Communication failure and civil war in Virgil’s Aeneid, Lucan’s Bellum Ciuile and Statius’ Thebaid

Chhibber, Ashley (2023) Communication failure and civil war in Virgil’s Aeneid, Lucan’s Bellum Ciuile and Statius’ Thebaid. PhD thesis, University of Nottingham.

[img]
Preview
PDF (Thesis - as examined) - Requires a PDF viewer such as GSview, Xpdf or Adobe Acrobat Reader
Available under Licence Creative Commons Attribution.
Download (1MB) | Preview

Abstract

This thesis explores the presence and significance of scenes of communication failure in three Latin epics. It argues for a connection between these episodes based on the poems’ shared interest in the experience of civil war, which, as the first chapter establishes, results from the recurrence of civil war throughout the first centuries BCE and CE. Although speech and rhetoric in Latin epic have been examined from a variety of perspectives, there has been no sustained analysis of the connections between the wide range of scenes in which communication seems ineffective.

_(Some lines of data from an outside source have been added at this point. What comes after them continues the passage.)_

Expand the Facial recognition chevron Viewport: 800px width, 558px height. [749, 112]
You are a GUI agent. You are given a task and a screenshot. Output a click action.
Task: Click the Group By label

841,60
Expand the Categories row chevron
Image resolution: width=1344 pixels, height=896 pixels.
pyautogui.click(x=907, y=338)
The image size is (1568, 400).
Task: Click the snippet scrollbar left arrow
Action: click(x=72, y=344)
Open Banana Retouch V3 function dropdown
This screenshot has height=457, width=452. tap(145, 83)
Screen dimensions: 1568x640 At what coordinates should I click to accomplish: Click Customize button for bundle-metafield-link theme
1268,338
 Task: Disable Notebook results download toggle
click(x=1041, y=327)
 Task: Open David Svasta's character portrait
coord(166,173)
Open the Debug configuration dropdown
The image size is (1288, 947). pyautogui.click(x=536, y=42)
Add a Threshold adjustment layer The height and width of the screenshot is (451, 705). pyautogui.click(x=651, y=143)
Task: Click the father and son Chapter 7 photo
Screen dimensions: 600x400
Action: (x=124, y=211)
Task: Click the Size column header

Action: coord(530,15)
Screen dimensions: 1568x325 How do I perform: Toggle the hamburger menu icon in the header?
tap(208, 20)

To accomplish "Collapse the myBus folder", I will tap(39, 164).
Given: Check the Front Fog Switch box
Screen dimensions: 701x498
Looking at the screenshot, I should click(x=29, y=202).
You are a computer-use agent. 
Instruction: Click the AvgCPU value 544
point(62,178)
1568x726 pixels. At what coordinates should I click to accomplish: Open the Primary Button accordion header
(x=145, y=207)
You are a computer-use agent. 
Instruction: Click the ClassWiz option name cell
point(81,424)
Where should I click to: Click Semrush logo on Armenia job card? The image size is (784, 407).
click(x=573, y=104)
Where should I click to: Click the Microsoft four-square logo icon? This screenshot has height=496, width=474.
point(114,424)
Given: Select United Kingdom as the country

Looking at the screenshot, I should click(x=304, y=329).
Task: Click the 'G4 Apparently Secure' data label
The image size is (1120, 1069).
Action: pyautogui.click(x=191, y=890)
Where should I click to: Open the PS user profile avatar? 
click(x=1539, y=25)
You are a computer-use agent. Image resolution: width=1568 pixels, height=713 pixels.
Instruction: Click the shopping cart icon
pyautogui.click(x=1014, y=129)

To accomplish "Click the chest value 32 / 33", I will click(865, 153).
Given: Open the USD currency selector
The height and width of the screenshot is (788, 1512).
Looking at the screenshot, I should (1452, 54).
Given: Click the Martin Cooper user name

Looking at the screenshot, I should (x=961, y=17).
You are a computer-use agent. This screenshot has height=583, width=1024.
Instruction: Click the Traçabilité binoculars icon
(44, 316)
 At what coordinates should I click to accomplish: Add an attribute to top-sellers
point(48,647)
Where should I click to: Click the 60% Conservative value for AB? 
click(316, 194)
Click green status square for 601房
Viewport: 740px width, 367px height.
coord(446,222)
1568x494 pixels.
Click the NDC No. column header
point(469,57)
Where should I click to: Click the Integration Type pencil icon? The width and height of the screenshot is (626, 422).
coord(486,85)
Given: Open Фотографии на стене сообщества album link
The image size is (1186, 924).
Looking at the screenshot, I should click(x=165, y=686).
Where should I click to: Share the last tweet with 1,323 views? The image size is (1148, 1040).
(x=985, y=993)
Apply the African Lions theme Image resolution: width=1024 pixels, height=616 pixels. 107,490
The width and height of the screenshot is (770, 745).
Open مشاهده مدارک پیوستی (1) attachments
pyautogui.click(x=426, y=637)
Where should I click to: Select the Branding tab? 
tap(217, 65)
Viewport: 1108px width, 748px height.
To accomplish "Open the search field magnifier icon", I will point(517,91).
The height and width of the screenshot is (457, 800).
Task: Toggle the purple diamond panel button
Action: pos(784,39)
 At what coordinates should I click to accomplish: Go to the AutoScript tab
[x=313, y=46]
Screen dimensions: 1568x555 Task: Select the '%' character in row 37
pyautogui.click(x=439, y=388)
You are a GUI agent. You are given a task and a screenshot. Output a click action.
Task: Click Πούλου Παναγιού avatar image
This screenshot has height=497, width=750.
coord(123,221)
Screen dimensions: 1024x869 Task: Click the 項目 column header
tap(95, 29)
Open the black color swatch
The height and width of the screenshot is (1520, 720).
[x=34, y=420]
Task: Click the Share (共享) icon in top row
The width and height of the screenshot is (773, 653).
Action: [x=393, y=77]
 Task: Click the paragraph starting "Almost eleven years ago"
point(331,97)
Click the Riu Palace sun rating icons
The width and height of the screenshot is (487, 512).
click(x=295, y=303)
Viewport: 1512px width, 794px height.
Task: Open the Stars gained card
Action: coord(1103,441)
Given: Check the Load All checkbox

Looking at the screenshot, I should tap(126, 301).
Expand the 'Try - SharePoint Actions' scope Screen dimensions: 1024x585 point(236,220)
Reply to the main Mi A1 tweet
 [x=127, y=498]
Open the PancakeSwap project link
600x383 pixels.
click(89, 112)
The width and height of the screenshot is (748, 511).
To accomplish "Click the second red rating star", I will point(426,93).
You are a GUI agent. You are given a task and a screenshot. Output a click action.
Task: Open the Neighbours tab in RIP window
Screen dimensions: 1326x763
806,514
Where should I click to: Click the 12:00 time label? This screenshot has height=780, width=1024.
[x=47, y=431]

In the introductory chapter, I summarise the significance of civil war in ancient Rome, the important role of communication in Latin epic, and the ways in which my three texts can be considered to be civil war poems. The following three chapters each contain an analysis of communication failure in one of my three epics, with a particular focus in each on the outbreak of war, the role of embassies and assemblies, the way that war disrupts communication between friends and relatives, and the ineffectiveness of attempts to use communication to create peace between warring parties. The focus throughout is on verbal and visual communication between characters who are engaged in the business of civil war, rather than on the tools which the poets use to communicate with their audiences. Each text is treated separately in order to explore how they emphasise different aspects of communication failure.

The final chapter draws out the similarities between these three texts, to offer overall conclusions about the role that communication failure plays in Latin epic. Key themes which emerge from this analysis include the marginalisation of certain speakers on the basis of their gender, age or opposition to war; the significance of appeals to family status and their failure in a world in which civil conflict is closely tied to the breakdown of the family; the impossibility of achieving reconciliation and ending cycles of civil conflict; and the way in which verbal communication is frequently supplanted by violence.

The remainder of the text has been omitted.